Begin THE INPUT
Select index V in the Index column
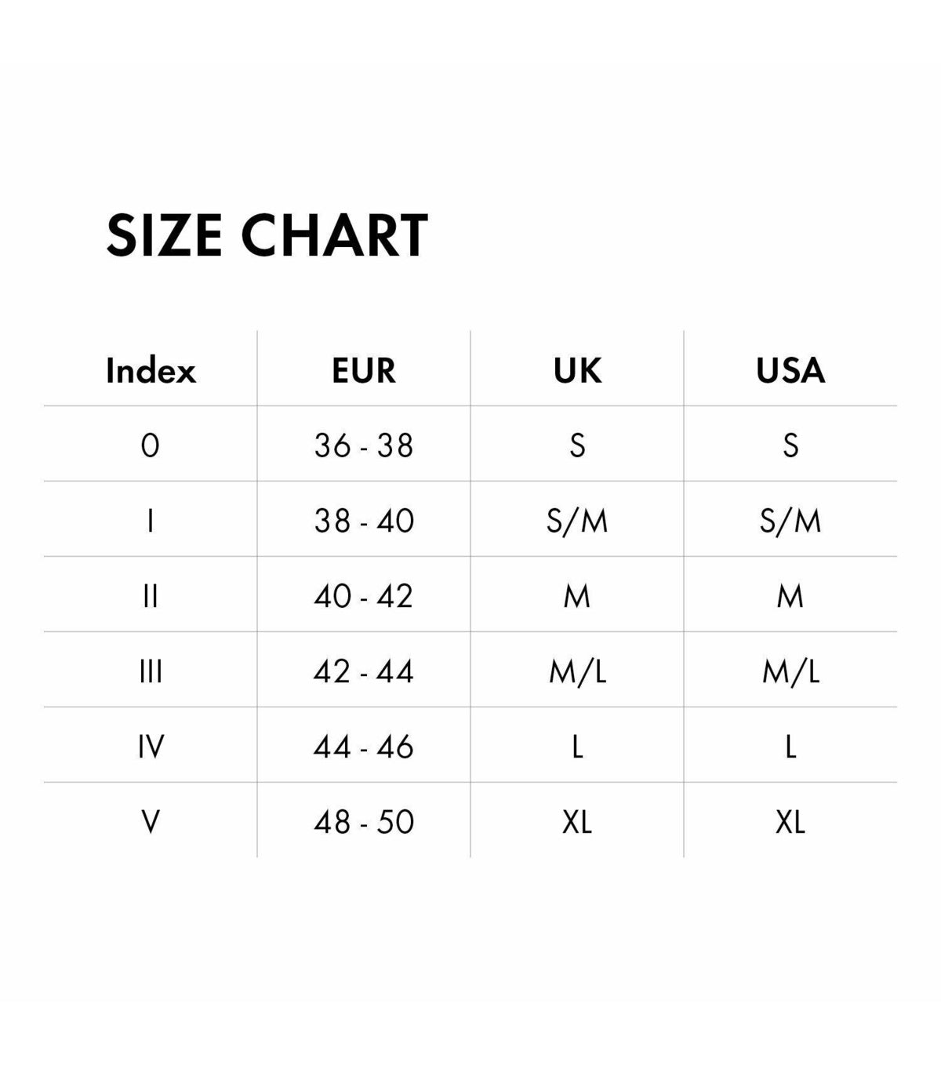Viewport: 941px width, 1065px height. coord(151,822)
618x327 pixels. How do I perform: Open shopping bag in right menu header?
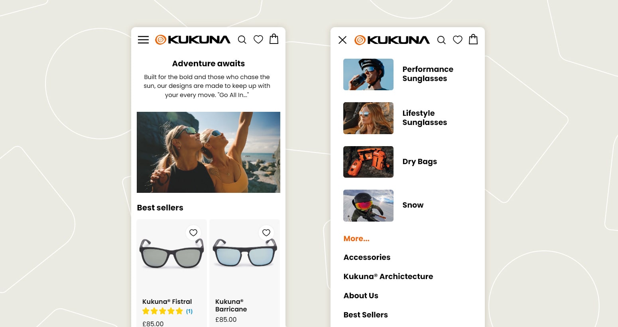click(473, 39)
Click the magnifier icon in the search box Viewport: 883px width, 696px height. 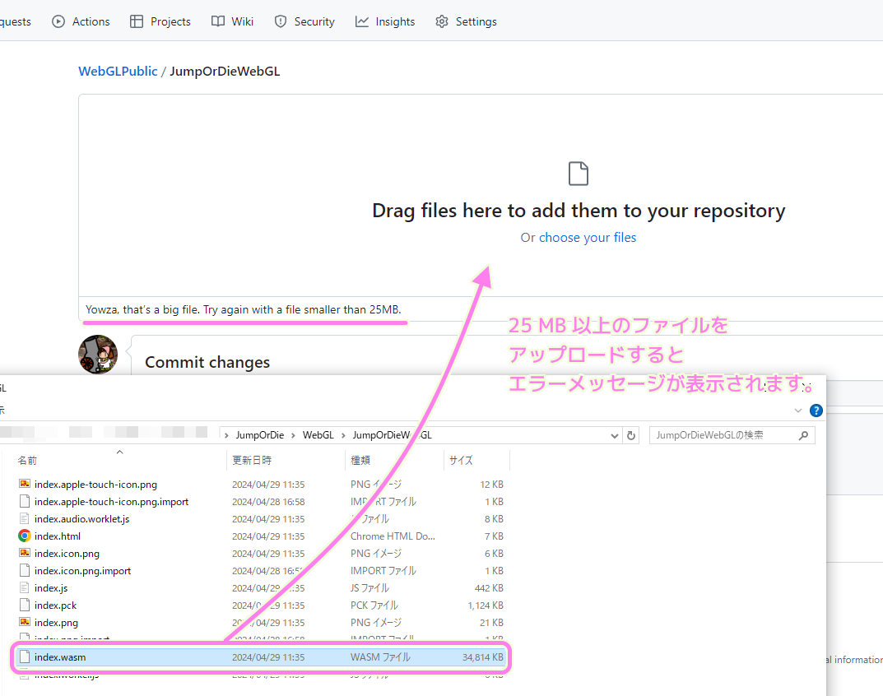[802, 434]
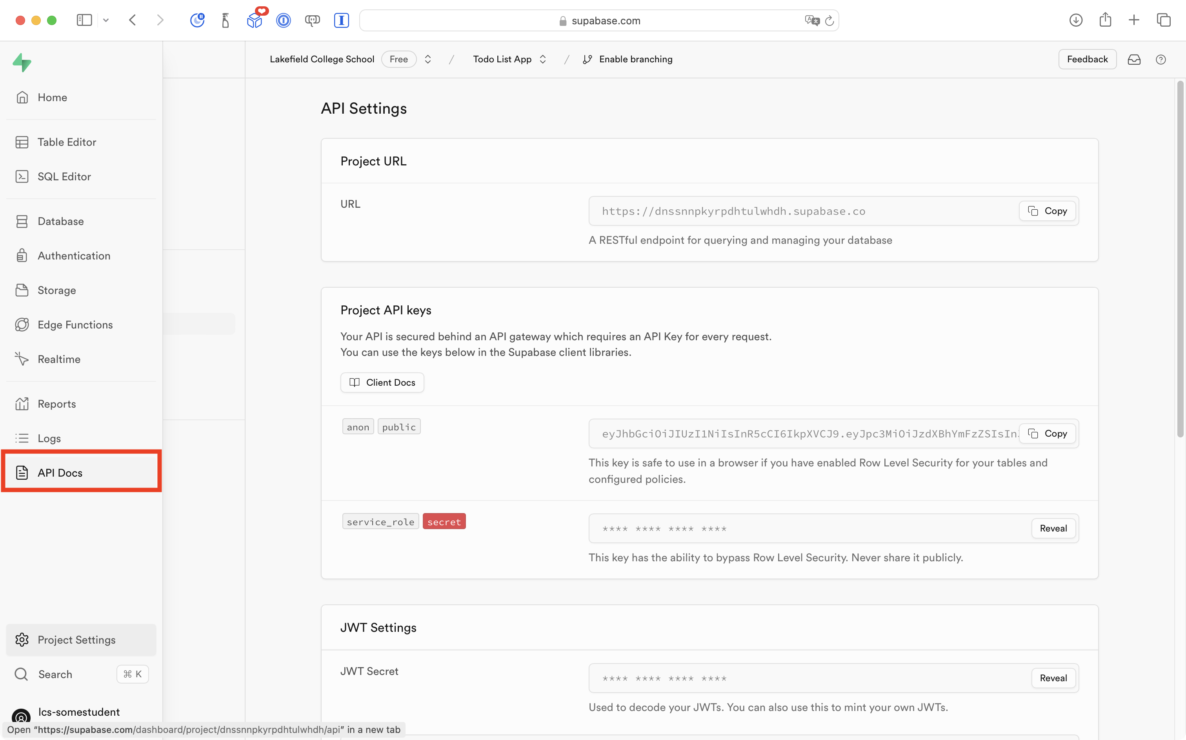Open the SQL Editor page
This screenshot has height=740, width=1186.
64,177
End THE INPUT
Begin THE INPUT
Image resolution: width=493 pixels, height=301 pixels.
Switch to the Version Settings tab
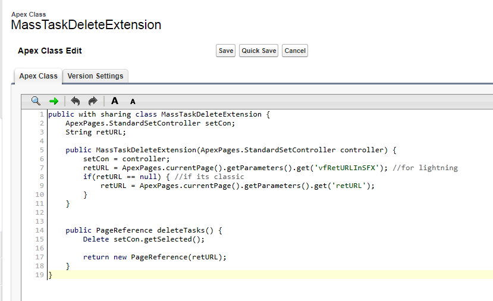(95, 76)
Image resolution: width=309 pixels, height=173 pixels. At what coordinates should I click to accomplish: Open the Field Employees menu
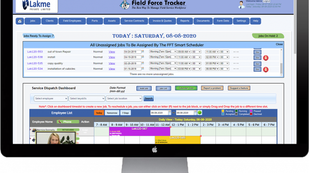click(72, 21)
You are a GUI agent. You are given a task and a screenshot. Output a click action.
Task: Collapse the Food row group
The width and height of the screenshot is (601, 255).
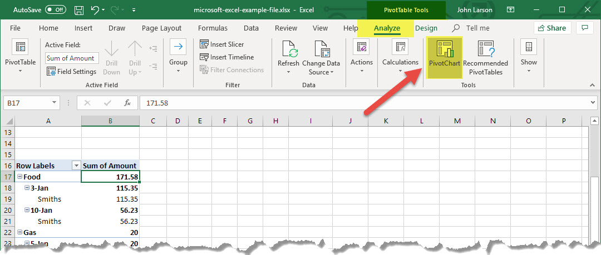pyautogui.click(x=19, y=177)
End THE INPUT
Begin THE INPUT
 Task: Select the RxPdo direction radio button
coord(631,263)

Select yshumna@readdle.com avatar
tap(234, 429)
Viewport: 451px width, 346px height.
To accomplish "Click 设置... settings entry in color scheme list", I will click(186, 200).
End THE INPUT
Arrange the stretch of the listing from the line containing "Task: Select the" through the line containing "will click(186, 200)." as a JSON list of strings, one string per line, leaving out blank lines.

[
  " Task: Select the RxPdo direction radio button",
  "coord(631,263)",
  "Select yshumna@readdle.com avatar",
  "tap(234, 429)",
  "Viewport: 451px width, 346px height.",
  "To accomplish \"Click 设置... settings entry in color scheme list\", I will click(186, 200)."
]